The ground rumbles beneath us, sending both Griorgi and me toppling to the ground. River. A moment of relief floods my body as Griorgi’s trance over me dissolves, but then I feel a new sensation.
River’s magic, the echo of which has thus far only whispered in my blood, suddenly roars to life. The scent of rocky earth fills my senses, and I can practically feel dry, sandy soil crumbling between my fingers.
The fourth cord.
A final phantom limb of power, fully connecting the quint inside me. If I thought the magic was powerful before, now it’s a tsunami that threatens to drown the world. My eardrums ache with the pressure, my scalp tingling as thousands of tiny sparks run up and down my skin. A low keening whistles in my ears, though I can’t tell if something is actually making the noise or if it’s only in my mind. I grip the strands together—Tye’s fire magic, especially, refusing any sort of control. Wild and raw. Indignant as only a feline can get.
Stars, the magic cords have personalities.
I push my way to my knees and blink, the ceiling’s wooden beams coming into focus.
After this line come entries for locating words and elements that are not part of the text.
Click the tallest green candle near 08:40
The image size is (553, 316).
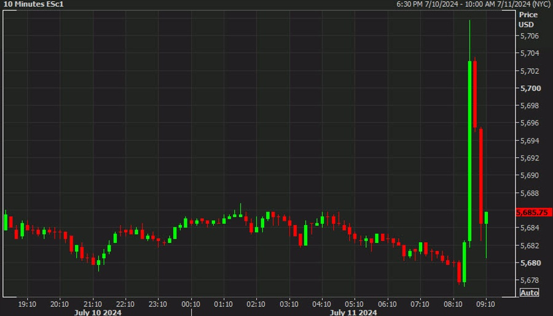(x=469, y=151)
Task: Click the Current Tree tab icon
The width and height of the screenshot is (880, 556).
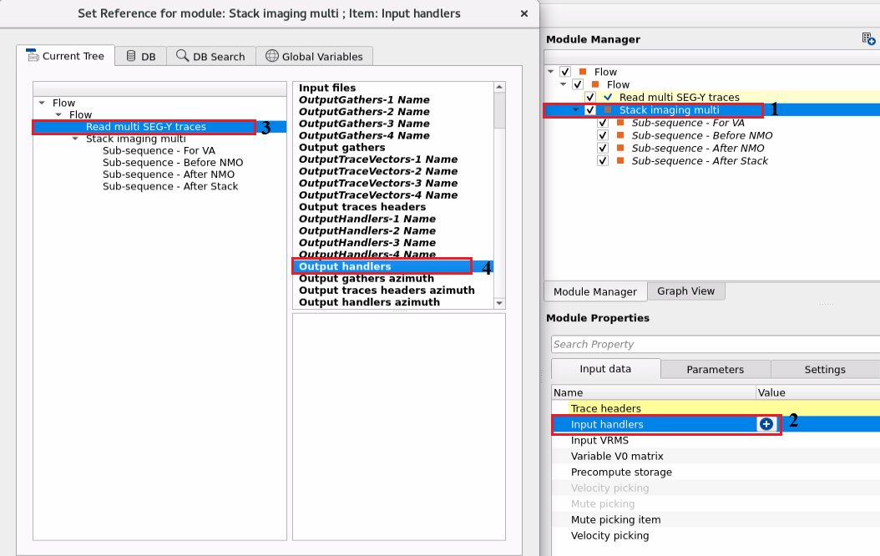Action: point(33,56)
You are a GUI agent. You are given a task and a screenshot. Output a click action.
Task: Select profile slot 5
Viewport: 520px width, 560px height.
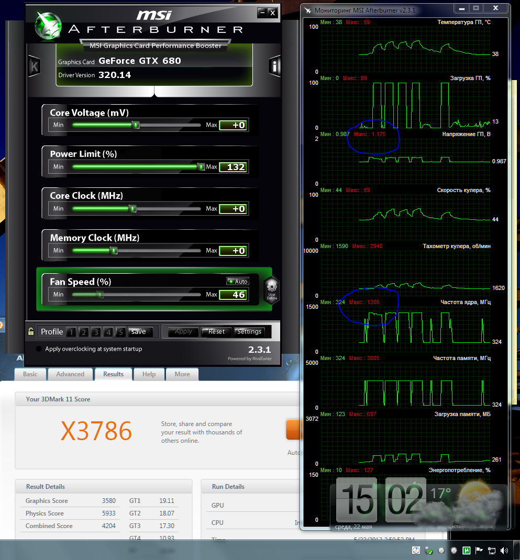[120, 332]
A dim little candle that somehow made it into the Gloom without its brethren han
gs from the center of one rafter. The tiger of Tye’s magic roars at the little flame, as if spotting prey that the predator in it can’t let pass.
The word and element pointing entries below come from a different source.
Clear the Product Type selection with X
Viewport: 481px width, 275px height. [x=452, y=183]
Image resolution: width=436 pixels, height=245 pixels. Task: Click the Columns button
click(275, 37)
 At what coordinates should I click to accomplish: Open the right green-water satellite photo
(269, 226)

The inferno of power inside me grows, the four cords pulsating with it. Swelling against my grip. Stalking their prey. The magic bunches like living muscle and . . . I feel the power bolting the moment before it happens, my heart freezing with paralyzing, helpless dread.
One heartbeat I’m holding the four cords of magic together, and the next they are holding me.
A wordless scream escapes my throat, my body flying back from the force of an explosion. And another. Another. Like Coal’s stallion, Czar, who once bolted with me to Mystwood, the strands of the males’ magic drag me along with their raging fury.
Flame rises up and up and up, the cracking of wood and stone deafening. I try to let go of the magic, to make it stop, but I can no more halt it than I could stop Czar. The cords wrap themselves tighter around me, pulsing and lashing. Each whip-like strike of power sends a new boom of destruction through the crumbling cellar. The whole top half of the house explodes in a rain of deadly debris. Blue. Red. White. Black.
Shade lunges for me, grabbing my body and rolling to River, who is already throwing up a shield.
“Leralynn!” River’s hands are on my cheeks, his beautiful gray eyes filling all of my world.
I struggle to turn, to see what’s happening. What I’ve done.
The stone wall the prisoners were once bolted to no longer exists. Coal, chains still dangling from his limbs, now swings them as weapons to bring down the qoru beside him, blue eyes blazing. Jawrar is nowhere to be seen, having left his qoru and night guardsmen to die for him.
Kora calls an order and the females in her quint pull together, some crawling to make their hands touch. A shimmering green shield springs to life around them, barely in time to stop a blast of splitting stones from crushing them into pulp.